* **PROMPT**:
Your answer should be the lines from the one with "The height and" to the end of the data below, both included, exact and free of pictures.

+++++

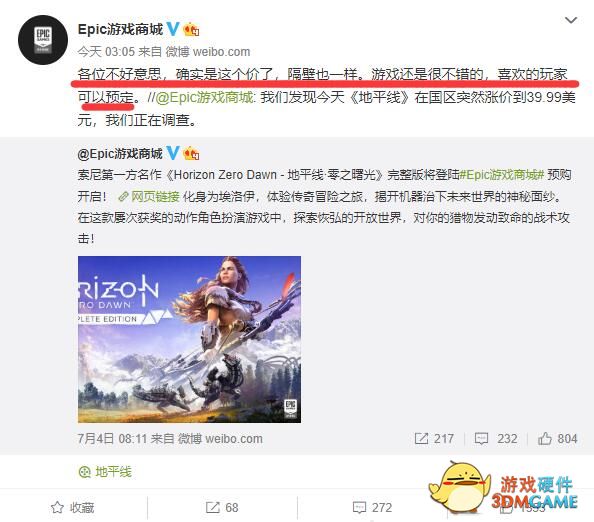The image size is (594, 522).
Task: Like the quoted post with 804 likes
Action: coord(557,439)
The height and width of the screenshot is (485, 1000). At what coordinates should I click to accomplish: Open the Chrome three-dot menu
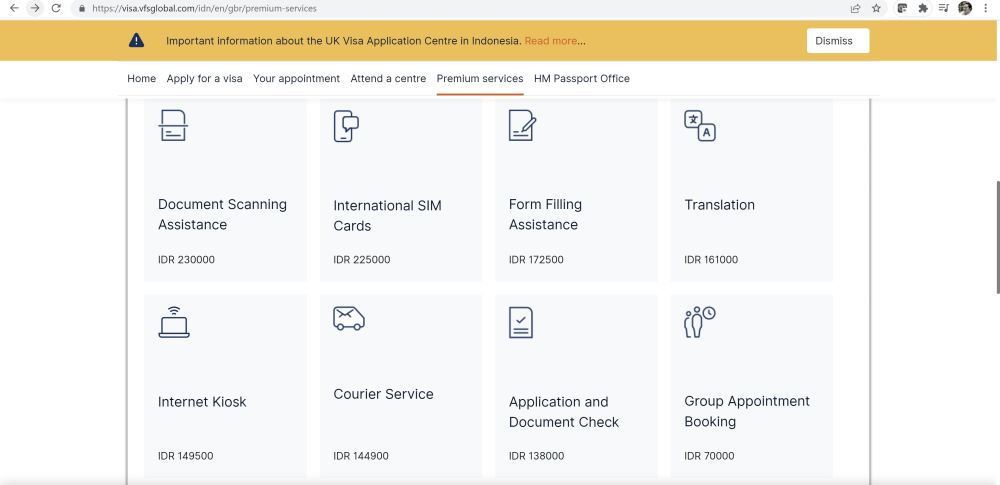tap(987, 8)
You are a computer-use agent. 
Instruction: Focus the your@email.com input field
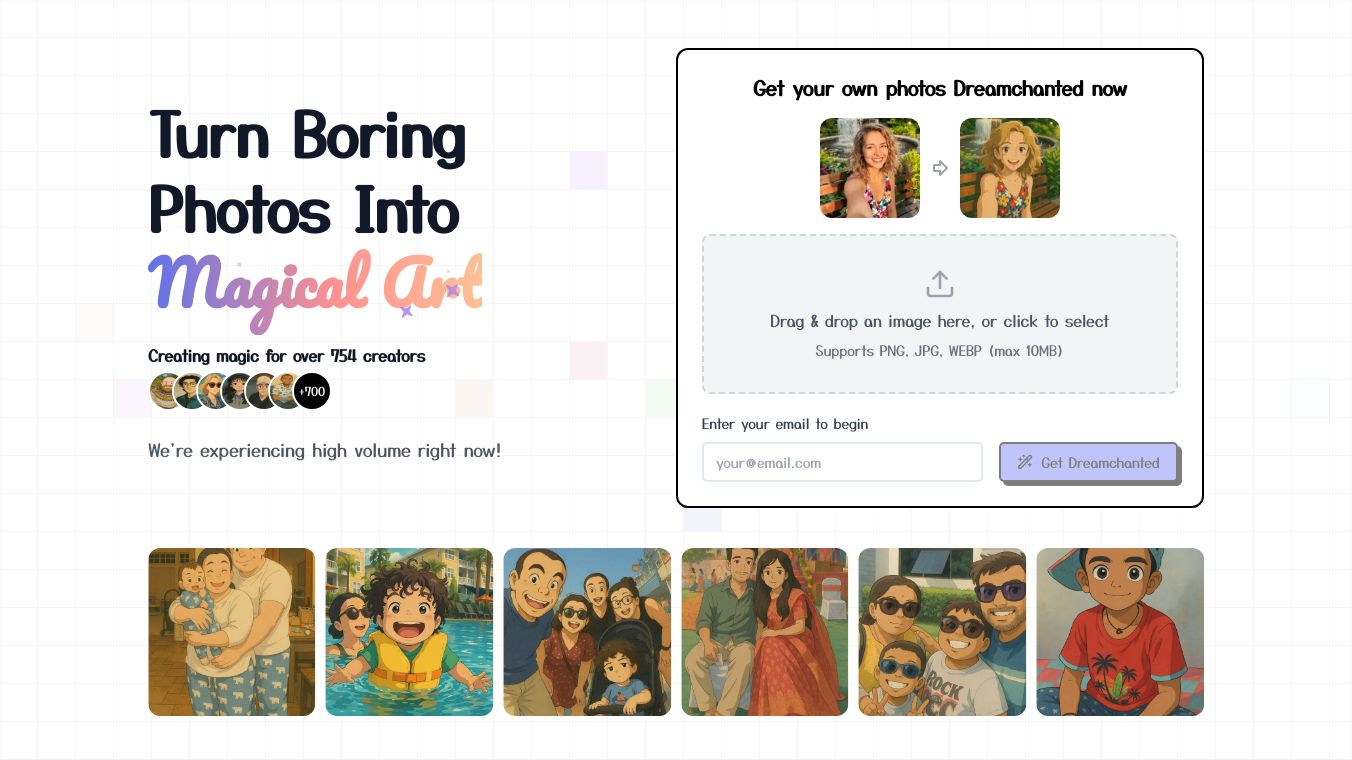842,462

+++++

* **RESULT FOR THIS EXERCISE**:
The height and width of the screenshot is (485, 1000). At what coordinates should I click to accomplish: Open the Chrome three-dot menu
tap(987, 8)
You are a computer-use agent. 
Instruction: Focus the your@email.com input field
842,462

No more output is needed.